Depending on the characters \(t_i\) and \(t_{i+1}\), we have a contraint of the form \(g_i \leq g_{i+1}\) or \(g_i < g_{i+1}\). Also, \(1\leq g_i \leq N\) must naturally hold. Then, the number of sequences \(g_i\) satisfying those constraints equals the number of ways to extract \(t\) from \(s\). We can find this count as a simple formula with a binomial coefficient.

Let us go back to the case where \(s\) is a repetition of keyence. We cannot directly apply the above method because the positions of es \(\bmod 7\) are not uniquely determined. (Note that, on the other hand, the positions of other characters \(\bmod 7\) are uniquely determined.)

Here, for each e in \(t\), let us fix its position \(\bmod 7\). Then, we have constraints of the form \(g_i \leq g_{i+1}\) or \(g_i < g_{i+1}\), and we have to count the sequences \(g_i\) satisfying them. We said we could find this count by “a simple formula,” which can be written in a form that depends only on the number of indices \(i\) such that we have the constraint \(g_i < g_{i+1}\). (The other variables in the formula, such as \(N\) and \(|t|\), are determined from the input.)
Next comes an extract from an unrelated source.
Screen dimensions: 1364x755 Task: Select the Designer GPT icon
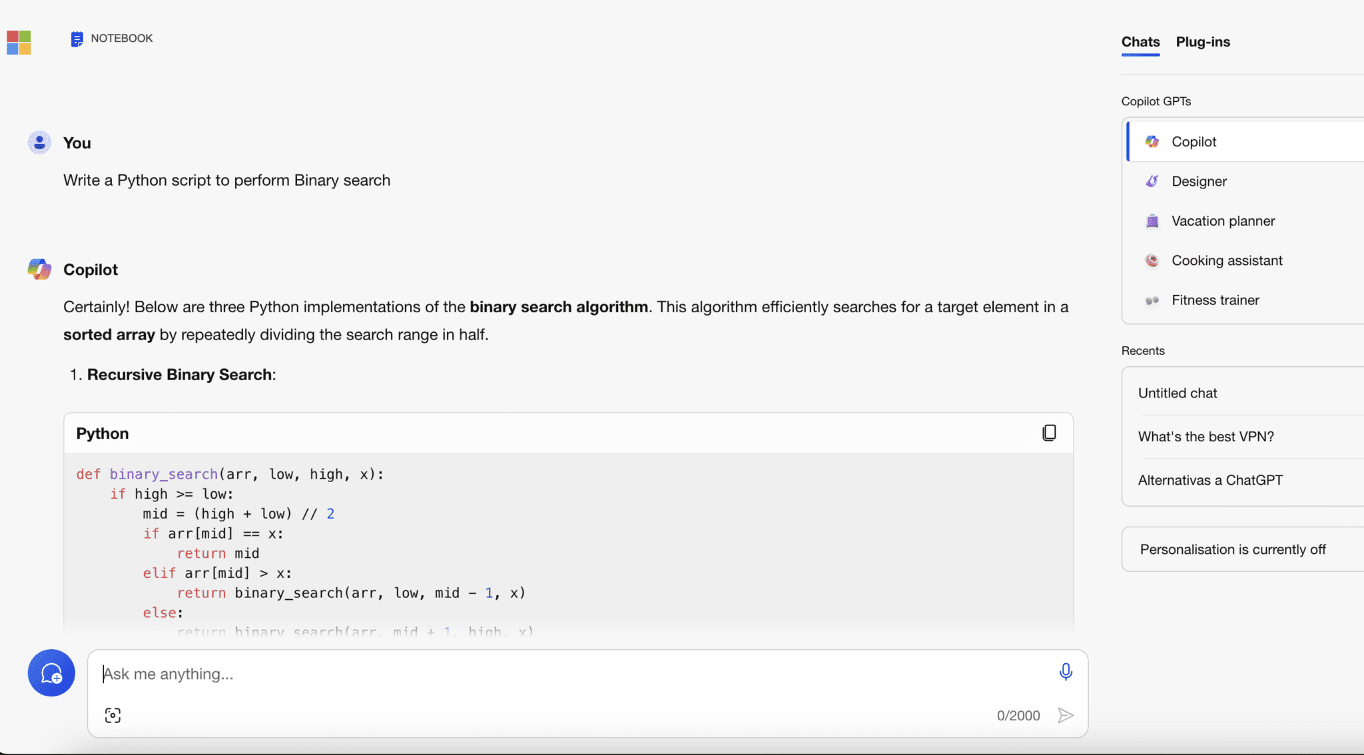[1152, 181]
For parts involving e, we can have either of the constraints \(g_i \leq g_{i+1}\) and \(g_i < g_{i+1}\). For each maximal substring of \(t\) consisting of e, we want to solve the following problem:

• For each e, we have three options for its position \(\bmod 7\). How many ways to make these choices result in \(k\) constraints of the form \(g_i <g_{i+1}\)?
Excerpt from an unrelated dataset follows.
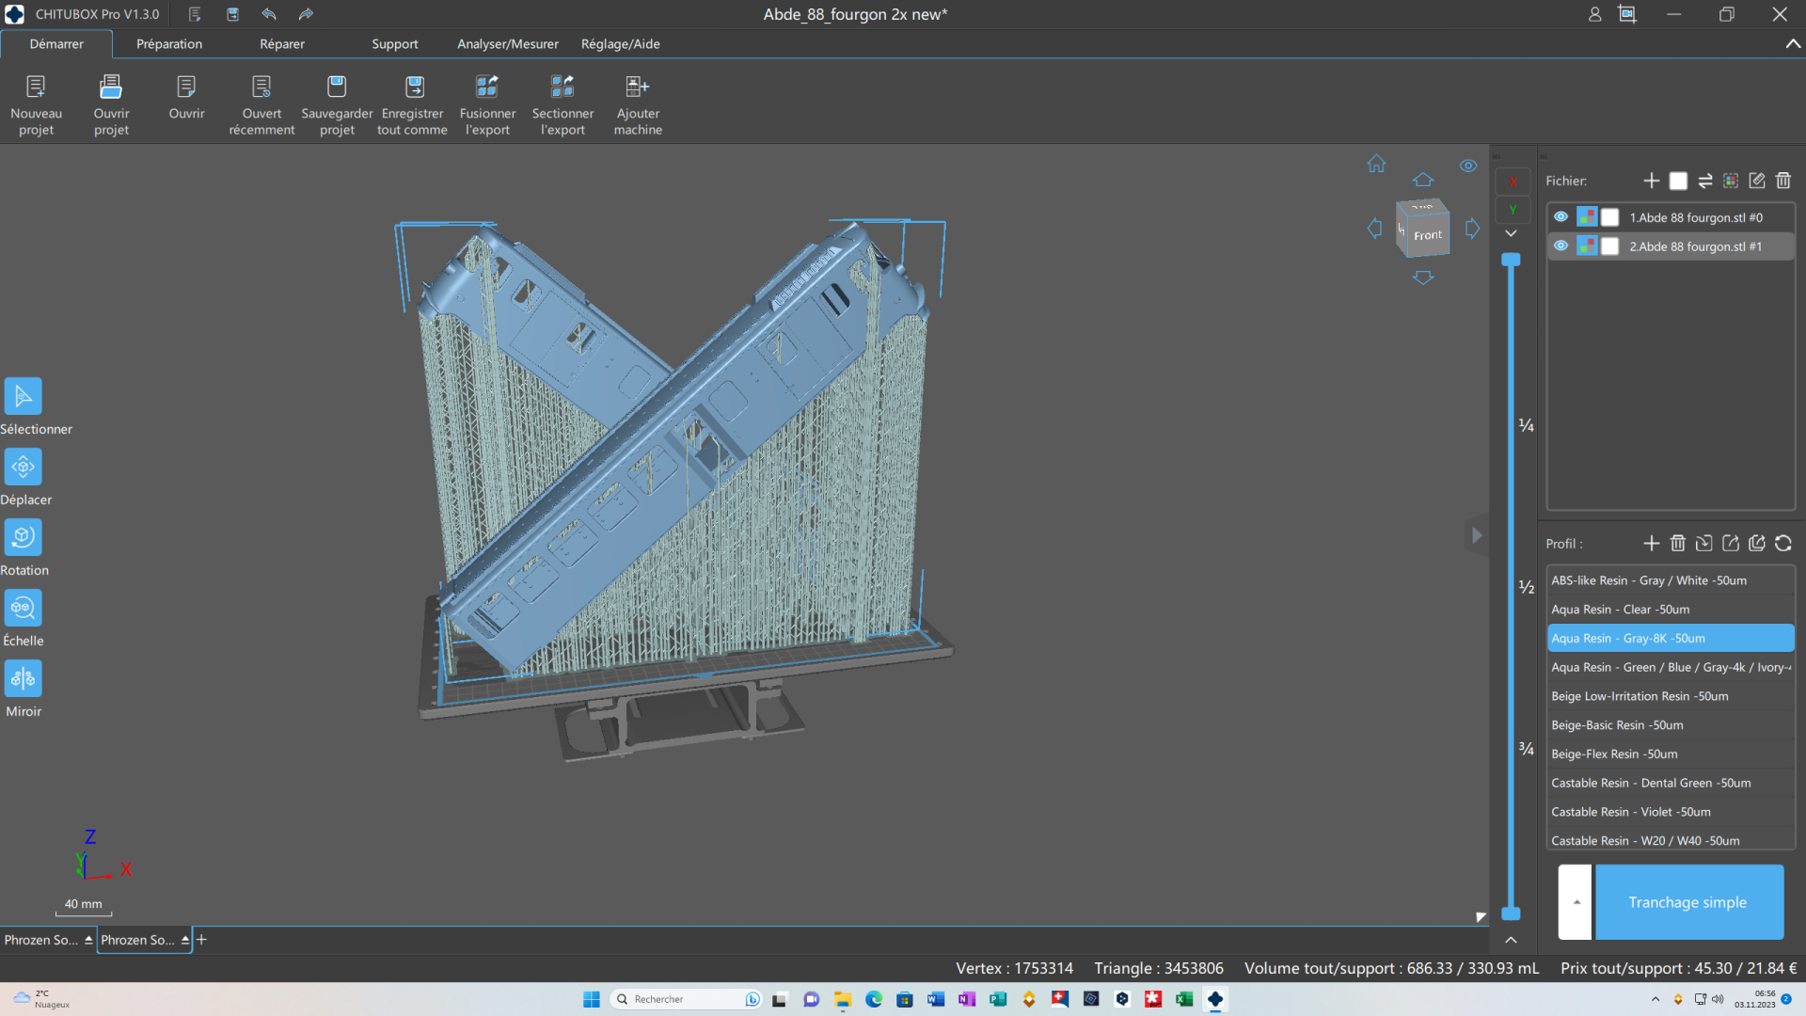Screen dimensions: 1806x1016
Task: Click the Échelle scale tool icon
Action: point(23,608)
Let \(L\) be the length of the substring consisting of e we are now looking at. We can solve this problem in \(O(L\log L)\) time with FFT and binary lifting. However, we have the coefficient of \(27\) in the computation time since we have to classify the substrings according to the positions \(\bmod 7\) of the first and last es. (Quiz: this algorithm takes \(O(k^3 L \log L)\) time, where \(k\) is the number of options for the positions in the cycle, but we can also solve this problem in \(O(kL+L\log L)\) time.)

Finally, we should regard the answer to the above problem for each maximal substring as a polynomial and multiply all of them, which can be done in \(O(|T| \log^2 |T|)\) time.

Therefore, we can solve the problem in a total of \(O(|T| \log^2 |T|)\) time.